◆ Exercise instructions
Lines with the word "article" are the answer; copy each of them from the data below.

◆ Task material
• • • •

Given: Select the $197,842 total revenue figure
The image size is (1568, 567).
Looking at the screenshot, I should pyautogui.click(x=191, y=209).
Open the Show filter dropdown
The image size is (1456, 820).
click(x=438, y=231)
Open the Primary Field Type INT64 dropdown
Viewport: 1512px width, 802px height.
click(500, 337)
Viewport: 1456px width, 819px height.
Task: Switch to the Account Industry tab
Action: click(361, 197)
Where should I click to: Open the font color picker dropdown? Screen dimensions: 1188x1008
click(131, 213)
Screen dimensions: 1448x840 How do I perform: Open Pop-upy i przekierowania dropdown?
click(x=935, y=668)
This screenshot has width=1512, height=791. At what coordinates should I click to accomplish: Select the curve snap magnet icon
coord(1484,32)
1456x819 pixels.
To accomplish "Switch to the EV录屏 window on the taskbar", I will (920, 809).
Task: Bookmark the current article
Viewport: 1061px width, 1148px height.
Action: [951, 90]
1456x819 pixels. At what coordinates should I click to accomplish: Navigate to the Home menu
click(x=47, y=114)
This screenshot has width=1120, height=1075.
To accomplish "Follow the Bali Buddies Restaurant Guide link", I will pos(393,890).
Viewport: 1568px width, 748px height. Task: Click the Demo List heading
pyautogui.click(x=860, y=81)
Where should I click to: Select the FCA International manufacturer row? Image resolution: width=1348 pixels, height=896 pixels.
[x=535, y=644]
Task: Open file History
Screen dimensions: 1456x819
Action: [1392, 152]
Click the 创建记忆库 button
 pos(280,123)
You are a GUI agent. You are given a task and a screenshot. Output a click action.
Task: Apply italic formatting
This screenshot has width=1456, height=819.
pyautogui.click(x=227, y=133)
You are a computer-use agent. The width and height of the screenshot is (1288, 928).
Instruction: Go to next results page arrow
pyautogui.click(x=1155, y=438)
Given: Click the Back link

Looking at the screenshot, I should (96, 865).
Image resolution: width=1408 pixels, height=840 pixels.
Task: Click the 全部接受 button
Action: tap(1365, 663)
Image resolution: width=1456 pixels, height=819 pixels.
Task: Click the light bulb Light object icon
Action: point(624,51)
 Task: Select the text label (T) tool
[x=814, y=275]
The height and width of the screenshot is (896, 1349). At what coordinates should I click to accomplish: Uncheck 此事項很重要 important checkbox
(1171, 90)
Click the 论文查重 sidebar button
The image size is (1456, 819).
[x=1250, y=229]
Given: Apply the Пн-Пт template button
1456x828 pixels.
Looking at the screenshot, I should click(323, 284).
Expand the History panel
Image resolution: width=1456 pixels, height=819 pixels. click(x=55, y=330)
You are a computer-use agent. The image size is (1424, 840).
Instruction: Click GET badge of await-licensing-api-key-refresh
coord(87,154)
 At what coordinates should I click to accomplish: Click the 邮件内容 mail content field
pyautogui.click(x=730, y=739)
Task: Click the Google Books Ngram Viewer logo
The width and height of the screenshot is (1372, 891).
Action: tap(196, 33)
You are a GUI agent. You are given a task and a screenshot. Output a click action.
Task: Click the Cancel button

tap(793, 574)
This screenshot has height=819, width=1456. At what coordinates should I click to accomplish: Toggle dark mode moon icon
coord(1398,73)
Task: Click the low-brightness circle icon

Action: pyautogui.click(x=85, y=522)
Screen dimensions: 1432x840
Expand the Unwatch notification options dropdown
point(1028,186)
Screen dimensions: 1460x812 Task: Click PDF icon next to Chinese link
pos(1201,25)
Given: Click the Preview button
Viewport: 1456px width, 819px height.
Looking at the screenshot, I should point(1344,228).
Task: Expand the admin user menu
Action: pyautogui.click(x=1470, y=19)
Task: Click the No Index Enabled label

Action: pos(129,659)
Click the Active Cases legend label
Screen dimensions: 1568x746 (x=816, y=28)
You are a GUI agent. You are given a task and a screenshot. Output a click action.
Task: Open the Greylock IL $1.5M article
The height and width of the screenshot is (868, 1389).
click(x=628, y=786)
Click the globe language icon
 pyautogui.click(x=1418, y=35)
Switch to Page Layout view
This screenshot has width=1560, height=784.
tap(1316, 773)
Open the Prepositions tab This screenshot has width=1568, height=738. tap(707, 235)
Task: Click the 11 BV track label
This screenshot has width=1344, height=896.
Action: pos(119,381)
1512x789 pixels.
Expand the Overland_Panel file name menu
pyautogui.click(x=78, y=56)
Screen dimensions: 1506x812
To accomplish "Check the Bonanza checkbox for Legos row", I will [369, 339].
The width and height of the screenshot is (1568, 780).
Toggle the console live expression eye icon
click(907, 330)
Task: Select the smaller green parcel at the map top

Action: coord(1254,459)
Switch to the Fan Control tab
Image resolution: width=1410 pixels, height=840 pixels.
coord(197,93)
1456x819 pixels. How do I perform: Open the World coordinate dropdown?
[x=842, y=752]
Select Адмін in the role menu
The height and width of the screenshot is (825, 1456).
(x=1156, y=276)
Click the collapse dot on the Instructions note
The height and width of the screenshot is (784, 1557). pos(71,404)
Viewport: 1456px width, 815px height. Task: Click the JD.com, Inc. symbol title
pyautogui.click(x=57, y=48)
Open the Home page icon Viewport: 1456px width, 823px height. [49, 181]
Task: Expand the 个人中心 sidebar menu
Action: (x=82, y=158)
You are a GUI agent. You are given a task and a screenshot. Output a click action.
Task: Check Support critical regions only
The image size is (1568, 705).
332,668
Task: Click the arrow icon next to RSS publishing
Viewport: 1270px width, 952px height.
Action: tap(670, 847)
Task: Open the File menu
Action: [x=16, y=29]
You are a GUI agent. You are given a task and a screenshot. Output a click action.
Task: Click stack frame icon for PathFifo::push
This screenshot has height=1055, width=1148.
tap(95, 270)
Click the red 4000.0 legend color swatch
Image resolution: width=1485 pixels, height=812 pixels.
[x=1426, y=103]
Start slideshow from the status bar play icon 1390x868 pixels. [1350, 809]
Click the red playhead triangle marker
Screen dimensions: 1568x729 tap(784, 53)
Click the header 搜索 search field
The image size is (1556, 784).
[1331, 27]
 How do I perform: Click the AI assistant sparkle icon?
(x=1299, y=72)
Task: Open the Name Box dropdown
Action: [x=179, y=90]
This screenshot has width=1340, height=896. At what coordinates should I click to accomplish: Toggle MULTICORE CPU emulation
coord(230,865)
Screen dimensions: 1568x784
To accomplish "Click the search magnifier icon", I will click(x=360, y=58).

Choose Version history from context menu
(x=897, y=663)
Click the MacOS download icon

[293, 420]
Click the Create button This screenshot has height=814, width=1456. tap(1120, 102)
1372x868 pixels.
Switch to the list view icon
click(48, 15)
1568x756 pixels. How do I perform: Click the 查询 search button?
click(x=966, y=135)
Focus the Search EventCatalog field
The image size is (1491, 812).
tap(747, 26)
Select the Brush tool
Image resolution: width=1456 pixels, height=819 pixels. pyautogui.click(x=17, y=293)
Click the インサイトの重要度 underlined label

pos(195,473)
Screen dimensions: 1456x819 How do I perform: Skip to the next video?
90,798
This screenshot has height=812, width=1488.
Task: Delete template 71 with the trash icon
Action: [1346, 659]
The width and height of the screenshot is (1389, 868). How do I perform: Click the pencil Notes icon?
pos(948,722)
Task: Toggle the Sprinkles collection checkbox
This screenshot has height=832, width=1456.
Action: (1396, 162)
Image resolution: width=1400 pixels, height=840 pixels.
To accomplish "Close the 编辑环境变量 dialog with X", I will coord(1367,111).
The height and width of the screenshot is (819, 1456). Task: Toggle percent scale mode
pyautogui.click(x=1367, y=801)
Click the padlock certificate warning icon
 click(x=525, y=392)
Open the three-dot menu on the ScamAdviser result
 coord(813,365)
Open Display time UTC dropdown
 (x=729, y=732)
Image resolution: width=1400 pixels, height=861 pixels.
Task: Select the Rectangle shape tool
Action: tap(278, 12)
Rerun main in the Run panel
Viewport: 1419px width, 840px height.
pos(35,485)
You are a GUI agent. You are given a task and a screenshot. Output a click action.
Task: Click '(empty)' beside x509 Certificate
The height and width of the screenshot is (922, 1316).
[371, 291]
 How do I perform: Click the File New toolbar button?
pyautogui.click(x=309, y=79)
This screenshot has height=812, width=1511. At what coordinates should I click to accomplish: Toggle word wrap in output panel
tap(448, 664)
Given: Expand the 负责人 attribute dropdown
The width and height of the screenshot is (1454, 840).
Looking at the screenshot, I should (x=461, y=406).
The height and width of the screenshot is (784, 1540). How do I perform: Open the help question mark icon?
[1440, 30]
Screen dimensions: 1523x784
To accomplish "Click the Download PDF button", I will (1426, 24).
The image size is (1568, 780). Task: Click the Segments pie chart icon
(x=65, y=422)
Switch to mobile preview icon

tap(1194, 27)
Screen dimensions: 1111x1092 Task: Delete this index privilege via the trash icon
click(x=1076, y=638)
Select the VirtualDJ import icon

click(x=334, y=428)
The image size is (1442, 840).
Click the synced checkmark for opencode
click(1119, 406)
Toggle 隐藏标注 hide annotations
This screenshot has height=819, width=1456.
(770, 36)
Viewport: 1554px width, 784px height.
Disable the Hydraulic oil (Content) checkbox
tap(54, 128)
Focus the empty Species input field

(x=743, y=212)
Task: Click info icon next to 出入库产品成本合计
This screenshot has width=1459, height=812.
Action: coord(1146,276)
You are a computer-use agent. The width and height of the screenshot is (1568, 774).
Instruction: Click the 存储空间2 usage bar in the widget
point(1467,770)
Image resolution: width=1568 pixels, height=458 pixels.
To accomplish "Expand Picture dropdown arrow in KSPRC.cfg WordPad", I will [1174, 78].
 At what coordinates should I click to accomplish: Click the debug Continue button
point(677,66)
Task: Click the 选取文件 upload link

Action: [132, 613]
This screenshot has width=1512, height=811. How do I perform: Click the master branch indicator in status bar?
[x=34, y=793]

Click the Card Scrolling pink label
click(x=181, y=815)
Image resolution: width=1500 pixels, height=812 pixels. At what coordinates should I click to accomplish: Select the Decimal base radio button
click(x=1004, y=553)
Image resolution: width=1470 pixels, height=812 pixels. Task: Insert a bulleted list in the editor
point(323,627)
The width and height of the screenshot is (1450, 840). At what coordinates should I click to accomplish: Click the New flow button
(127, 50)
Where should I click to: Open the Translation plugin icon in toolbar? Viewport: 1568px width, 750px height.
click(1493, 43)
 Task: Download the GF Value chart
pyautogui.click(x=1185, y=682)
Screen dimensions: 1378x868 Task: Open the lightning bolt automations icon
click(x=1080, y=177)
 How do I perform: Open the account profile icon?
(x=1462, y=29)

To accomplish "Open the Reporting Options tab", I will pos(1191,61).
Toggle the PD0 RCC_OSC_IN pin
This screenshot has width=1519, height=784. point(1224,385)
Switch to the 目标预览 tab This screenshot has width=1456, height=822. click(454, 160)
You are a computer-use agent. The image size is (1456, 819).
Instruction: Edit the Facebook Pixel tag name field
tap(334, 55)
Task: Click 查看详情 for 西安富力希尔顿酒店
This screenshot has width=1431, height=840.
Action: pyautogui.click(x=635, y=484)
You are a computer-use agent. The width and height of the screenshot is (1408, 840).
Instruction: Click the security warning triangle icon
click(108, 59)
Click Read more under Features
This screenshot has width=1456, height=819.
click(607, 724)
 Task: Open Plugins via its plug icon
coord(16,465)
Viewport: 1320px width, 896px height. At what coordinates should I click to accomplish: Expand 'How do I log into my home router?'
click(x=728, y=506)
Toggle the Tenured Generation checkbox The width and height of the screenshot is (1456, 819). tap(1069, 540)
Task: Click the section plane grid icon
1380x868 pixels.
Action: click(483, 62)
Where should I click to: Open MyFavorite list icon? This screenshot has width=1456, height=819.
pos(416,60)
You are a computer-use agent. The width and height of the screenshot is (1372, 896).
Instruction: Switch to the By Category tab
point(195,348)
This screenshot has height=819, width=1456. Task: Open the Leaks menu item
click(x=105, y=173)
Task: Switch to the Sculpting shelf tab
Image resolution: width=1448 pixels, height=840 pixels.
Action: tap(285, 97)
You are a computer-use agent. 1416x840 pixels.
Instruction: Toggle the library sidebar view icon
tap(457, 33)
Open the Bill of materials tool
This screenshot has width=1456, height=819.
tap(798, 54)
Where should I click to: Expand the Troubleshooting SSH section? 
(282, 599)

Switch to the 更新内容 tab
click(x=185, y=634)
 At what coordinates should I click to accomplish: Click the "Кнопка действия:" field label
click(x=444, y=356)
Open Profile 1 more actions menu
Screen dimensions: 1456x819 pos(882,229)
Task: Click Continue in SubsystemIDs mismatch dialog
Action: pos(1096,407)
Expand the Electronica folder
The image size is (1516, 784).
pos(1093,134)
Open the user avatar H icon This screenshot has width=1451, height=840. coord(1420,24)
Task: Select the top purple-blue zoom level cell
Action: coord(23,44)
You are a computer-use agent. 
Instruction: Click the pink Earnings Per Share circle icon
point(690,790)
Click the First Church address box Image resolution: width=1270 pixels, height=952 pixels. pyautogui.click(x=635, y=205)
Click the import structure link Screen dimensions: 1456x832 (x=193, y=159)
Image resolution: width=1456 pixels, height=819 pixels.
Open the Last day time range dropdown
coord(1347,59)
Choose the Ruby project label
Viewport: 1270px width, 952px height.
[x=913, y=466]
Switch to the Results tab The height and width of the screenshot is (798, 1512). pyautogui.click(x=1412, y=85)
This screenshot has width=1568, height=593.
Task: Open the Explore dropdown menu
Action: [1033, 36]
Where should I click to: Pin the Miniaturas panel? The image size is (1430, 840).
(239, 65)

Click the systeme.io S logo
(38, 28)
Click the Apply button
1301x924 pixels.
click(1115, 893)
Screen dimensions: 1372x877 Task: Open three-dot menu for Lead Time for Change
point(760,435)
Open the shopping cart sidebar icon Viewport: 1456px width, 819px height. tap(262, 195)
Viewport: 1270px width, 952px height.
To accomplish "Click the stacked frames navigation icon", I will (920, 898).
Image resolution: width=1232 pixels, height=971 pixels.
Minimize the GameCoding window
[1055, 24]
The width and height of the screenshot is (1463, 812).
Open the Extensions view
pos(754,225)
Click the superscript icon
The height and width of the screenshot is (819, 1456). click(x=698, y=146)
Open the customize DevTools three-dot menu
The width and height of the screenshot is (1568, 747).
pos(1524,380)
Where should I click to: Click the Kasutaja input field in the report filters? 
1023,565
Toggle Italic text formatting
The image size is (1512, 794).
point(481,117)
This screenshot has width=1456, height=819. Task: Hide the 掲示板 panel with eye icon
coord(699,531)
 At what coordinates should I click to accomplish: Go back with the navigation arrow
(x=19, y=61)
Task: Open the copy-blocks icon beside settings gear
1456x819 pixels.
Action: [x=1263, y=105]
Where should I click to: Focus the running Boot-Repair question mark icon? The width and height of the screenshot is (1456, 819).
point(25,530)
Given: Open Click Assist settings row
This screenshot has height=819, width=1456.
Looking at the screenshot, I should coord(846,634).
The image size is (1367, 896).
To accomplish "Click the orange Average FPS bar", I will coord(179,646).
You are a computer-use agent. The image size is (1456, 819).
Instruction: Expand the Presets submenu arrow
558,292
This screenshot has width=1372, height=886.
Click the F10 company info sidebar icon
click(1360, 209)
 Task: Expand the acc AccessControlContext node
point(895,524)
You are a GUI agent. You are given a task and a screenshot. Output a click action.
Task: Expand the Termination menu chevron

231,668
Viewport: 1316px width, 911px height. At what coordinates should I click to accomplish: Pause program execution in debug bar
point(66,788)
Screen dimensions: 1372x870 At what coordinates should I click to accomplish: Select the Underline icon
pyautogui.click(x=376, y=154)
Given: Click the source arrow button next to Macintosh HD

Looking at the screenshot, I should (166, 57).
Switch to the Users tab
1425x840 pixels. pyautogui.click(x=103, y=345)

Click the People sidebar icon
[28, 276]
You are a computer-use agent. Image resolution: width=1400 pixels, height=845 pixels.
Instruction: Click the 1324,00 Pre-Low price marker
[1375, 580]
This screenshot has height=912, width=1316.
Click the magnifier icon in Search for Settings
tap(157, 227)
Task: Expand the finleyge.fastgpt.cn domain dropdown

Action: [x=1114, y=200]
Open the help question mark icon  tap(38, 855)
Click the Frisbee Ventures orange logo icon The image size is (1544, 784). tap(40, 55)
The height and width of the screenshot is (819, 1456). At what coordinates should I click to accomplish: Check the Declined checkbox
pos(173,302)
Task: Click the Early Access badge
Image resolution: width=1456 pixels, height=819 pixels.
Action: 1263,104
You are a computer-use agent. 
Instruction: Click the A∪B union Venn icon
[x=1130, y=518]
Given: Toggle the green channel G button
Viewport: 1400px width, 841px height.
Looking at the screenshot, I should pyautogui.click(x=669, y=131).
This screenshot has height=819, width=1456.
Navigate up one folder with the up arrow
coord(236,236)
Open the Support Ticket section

• • • •

◆ Solved problem
Task: Bookmark the current article
Task: Open the Greylock IL $1.5M article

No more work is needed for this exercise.